Could you set down exactly the lines of the data below, starting at the one that holds "Instruction: Click the" and ending at the one that holds "Task: Select the Fox_Crystals.IntLib file", both included, and only those?

[Records from a data source]:
============

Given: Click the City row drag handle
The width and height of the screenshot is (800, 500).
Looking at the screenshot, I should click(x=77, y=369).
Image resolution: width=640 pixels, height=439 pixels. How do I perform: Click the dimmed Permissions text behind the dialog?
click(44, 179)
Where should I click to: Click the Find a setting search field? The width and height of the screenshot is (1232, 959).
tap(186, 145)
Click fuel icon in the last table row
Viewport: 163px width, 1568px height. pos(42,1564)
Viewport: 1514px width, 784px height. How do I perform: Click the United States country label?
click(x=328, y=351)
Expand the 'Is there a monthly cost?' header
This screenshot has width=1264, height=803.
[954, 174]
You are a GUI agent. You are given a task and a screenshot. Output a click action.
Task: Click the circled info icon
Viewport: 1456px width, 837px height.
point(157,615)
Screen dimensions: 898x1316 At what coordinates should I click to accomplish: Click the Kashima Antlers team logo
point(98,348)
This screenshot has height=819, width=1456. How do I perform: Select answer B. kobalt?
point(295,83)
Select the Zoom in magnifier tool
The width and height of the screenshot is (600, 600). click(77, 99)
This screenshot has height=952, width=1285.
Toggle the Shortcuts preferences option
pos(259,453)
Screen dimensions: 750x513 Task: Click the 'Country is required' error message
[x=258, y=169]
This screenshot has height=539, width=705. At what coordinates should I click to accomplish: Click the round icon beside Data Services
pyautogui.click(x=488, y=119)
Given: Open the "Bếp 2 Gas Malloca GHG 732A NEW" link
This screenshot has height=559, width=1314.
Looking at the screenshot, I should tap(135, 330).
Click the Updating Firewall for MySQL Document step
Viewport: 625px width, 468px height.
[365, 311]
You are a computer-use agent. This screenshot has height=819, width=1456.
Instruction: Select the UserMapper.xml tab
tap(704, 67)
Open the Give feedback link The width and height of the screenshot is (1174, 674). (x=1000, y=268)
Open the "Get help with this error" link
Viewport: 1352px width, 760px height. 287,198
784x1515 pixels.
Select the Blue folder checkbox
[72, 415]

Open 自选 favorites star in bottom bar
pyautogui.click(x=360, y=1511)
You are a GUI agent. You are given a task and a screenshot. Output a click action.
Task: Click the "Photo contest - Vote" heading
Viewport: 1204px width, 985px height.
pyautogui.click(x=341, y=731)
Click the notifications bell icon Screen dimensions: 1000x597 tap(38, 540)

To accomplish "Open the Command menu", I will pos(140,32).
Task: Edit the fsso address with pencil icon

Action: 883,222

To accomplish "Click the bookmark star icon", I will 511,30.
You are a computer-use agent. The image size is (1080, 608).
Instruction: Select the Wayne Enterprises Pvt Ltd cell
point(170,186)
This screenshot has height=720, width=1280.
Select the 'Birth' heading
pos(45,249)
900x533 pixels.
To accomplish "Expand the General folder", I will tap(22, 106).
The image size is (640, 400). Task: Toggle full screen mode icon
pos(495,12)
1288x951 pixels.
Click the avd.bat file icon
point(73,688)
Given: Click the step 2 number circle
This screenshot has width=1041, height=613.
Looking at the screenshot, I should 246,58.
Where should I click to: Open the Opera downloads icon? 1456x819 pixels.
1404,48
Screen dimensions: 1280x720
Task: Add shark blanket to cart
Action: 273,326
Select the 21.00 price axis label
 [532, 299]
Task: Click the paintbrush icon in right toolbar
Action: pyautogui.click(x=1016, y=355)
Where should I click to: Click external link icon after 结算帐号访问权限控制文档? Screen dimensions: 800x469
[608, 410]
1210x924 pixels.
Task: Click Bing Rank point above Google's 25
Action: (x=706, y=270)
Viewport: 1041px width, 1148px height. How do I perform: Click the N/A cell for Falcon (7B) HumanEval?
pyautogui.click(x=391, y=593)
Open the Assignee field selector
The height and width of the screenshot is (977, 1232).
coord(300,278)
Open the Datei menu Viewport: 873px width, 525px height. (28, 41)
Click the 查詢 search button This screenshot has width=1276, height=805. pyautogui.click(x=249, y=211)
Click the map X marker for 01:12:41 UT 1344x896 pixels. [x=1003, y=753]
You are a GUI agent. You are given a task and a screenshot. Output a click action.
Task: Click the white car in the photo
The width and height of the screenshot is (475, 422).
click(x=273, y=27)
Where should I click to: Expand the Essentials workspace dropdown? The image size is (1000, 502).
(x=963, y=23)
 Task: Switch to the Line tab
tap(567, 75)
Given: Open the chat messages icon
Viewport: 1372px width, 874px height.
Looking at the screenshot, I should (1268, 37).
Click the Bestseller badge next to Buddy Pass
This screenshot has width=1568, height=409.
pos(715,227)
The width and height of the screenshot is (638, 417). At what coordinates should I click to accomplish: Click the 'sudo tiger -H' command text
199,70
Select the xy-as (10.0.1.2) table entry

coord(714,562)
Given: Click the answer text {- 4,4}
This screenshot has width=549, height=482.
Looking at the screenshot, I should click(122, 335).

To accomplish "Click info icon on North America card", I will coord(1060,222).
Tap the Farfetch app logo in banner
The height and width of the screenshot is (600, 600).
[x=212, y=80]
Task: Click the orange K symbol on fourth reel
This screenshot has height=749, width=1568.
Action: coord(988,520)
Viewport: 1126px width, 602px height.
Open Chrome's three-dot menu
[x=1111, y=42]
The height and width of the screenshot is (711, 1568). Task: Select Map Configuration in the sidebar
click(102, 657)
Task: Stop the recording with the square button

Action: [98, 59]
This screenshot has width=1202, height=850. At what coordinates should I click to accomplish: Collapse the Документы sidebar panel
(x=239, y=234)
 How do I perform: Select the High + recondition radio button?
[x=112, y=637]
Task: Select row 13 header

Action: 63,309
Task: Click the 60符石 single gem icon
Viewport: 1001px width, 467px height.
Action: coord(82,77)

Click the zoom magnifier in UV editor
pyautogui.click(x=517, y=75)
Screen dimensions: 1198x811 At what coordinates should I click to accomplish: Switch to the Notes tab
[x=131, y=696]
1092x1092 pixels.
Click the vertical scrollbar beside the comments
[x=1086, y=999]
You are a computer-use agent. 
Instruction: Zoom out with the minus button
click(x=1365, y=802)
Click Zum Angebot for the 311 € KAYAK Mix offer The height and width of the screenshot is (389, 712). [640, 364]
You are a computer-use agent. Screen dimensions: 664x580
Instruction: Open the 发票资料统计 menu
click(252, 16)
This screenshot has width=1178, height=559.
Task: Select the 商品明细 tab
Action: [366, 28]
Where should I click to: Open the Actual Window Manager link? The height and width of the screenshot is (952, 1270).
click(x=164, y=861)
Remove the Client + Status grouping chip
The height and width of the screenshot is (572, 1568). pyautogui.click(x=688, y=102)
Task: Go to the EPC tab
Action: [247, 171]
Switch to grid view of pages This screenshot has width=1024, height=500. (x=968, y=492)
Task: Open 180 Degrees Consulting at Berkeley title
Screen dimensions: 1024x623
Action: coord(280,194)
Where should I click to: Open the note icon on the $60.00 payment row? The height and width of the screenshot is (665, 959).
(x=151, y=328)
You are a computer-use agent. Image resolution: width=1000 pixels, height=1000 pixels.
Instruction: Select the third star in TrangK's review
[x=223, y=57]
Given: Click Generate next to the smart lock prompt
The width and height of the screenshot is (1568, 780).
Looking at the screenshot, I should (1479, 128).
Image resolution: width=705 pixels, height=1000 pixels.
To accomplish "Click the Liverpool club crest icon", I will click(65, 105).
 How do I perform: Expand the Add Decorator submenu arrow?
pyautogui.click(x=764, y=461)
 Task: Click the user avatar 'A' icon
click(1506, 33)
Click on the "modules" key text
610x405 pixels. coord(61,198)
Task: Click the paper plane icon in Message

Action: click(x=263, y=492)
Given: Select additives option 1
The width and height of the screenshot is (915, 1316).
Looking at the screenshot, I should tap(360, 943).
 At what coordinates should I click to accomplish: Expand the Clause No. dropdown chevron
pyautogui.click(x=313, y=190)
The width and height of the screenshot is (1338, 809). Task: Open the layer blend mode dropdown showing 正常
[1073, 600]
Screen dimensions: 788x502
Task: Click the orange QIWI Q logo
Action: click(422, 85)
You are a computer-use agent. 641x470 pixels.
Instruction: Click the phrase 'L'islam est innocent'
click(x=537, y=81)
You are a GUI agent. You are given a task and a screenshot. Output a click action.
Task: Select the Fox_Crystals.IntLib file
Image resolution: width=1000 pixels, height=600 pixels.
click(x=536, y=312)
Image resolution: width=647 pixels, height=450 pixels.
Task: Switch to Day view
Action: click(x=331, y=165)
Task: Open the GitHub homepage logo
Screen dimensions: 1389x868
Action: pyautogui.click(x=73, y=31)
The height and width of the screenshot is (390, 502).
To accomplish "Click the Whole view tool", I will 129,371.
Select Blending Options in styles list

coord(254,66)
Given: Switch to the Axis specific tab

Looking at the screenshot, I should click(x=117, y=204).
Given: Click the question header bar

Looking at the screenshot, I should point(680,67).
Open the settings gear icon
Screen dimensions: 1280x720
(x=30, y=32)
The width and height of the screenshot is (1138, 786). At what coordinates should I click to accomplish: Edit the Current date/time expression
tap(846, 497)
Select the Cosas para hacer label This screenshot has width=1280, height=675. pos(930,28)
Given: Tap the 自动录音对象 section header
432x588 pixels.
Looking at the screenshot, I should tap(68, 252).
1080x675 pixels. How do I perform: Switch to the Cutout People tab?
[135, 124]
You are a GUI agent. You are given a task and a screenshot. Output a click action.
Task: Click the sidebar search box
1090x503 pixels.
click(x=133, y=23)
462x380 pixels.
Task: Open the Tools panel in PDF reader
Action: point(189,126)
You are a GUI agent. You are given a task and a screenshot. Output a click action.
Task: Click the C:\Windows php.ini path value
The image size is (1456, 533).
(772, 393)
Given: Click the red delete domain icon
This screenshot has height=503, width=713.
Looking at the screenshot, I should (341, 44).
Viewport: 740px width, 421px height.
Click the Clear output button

============

[WRITTEN ANSWER]:
Instruction: Click the phrase 'L'islam est innocent'
click(x=537, y=81)
You are a GUI agent. You are given a task and a screenshot. Output a click action.
Task: Select the Fox_Crystals.IntLib file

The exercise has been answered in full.